▶ _WHAT YOU SHOULD DO_
For every entry that follows, return the words exactly and omit any picture.

[Data entries]
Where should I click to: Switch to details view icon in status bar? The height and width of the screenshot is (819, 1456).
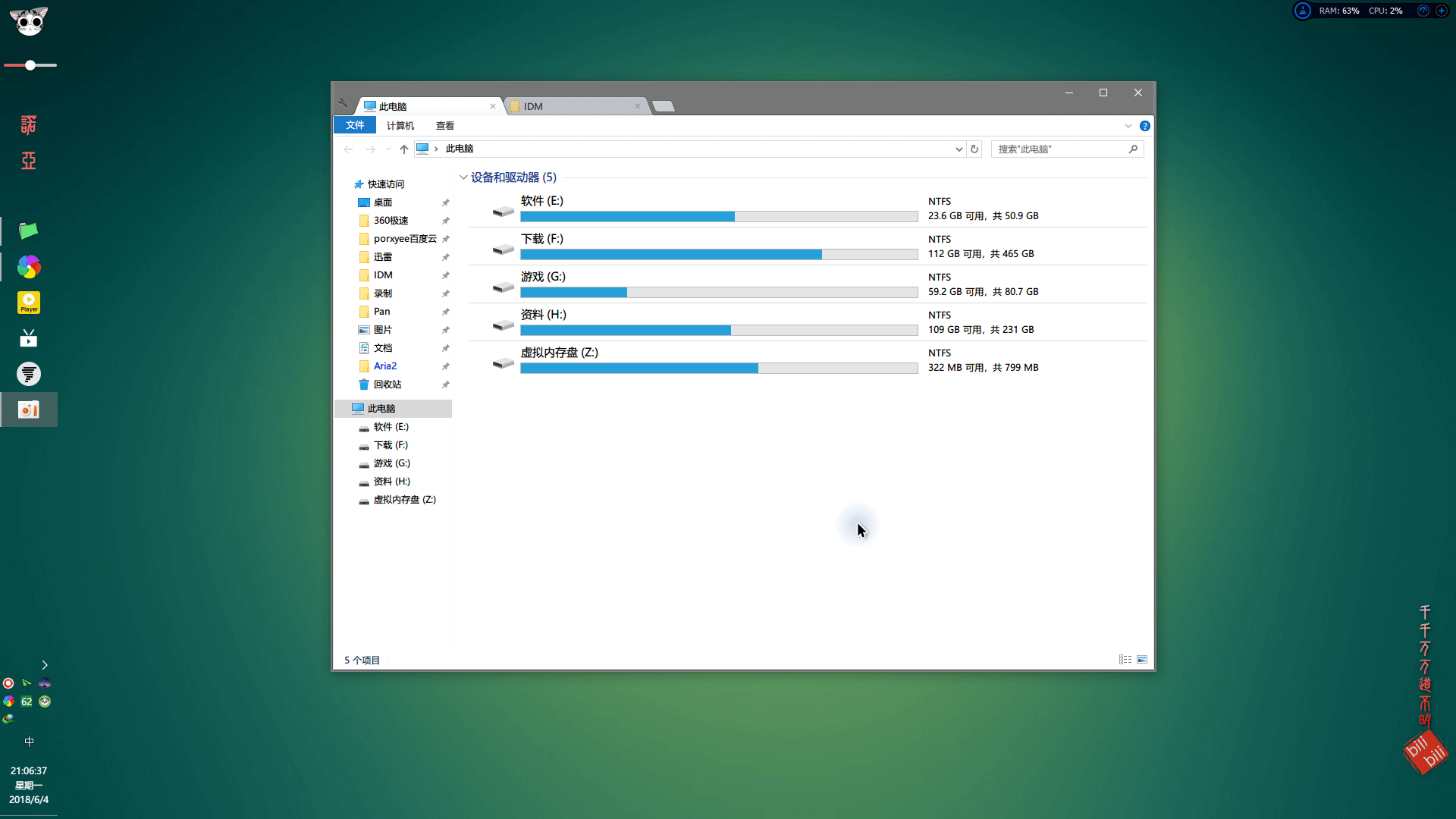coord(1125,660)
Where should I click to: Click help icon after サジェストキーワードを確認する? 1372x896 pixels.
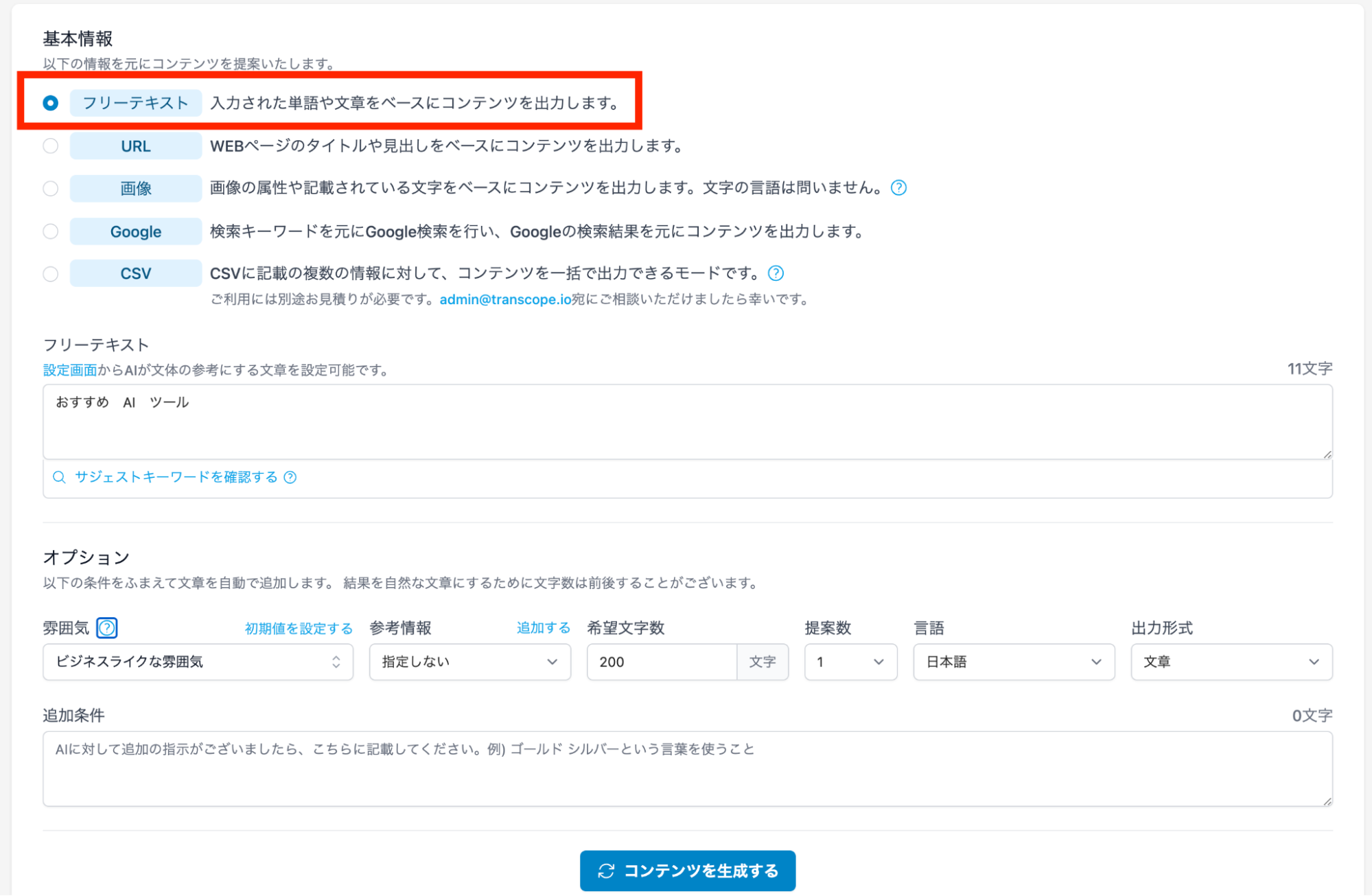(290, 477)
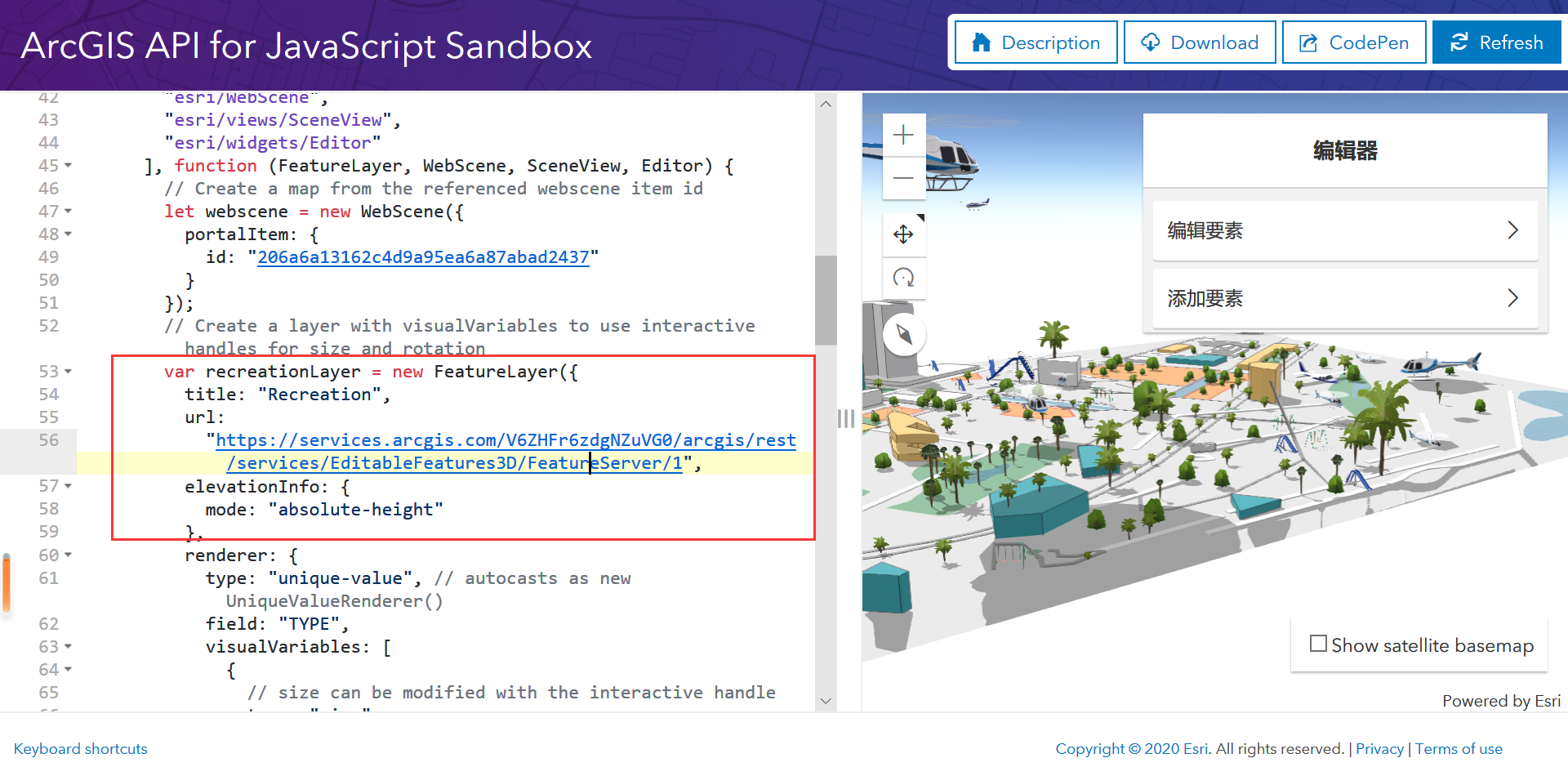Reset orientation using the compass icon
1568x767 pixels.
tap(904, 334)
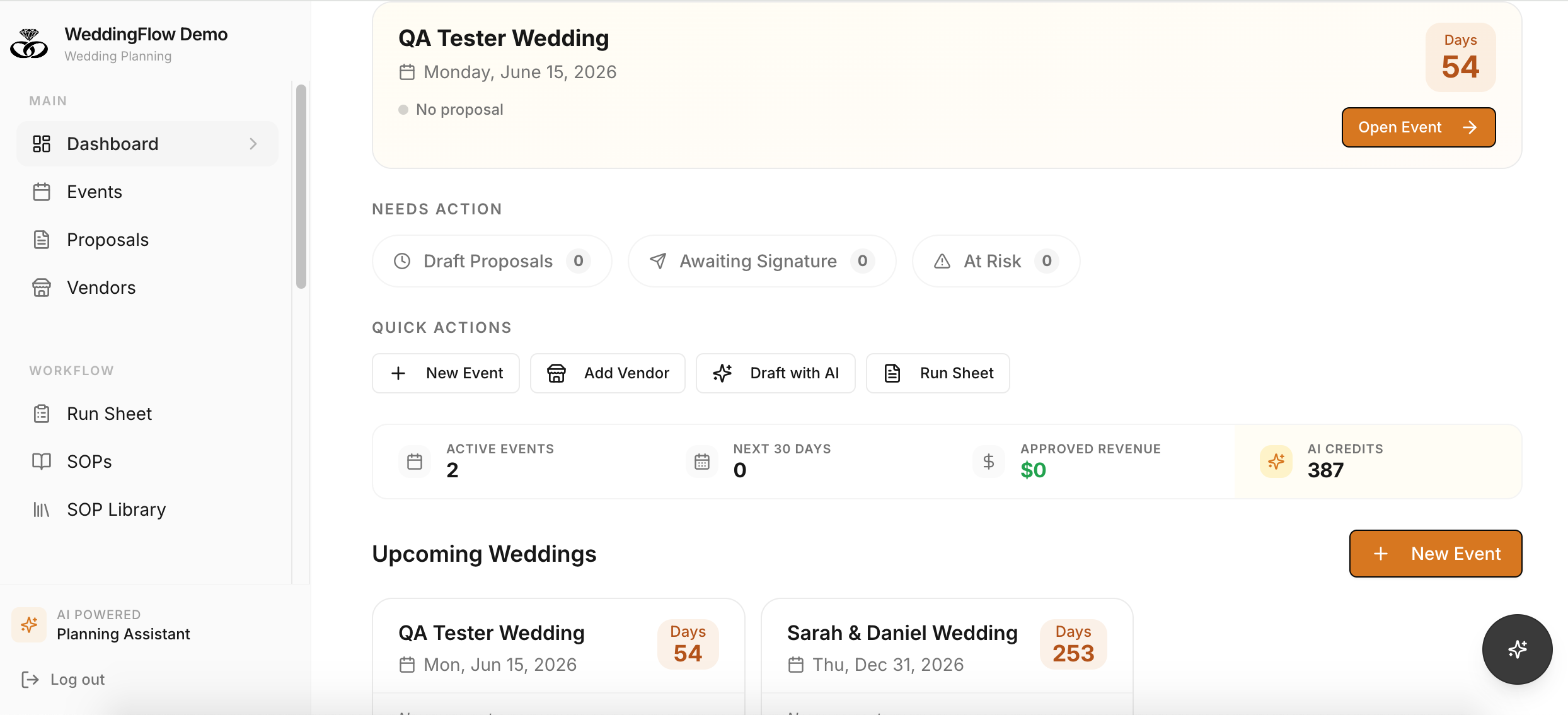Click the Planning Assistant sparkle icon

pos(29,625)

▶ _SOLUTION TO THE PROBLEM_
Where should I click to: Switch to details view icon in status bar? The height and width of the screenshot is (819, 1456).
coord(1125,660)
Where should I click to: Click help icon after サジェストキーワードを確認する? 1372x896 pixels.
(290, 477)
Reset orientation using the compass icon
1568x767 pixels.
tap(904, 334)
Click the Planning Assistant sparkle icon

pos(29,625)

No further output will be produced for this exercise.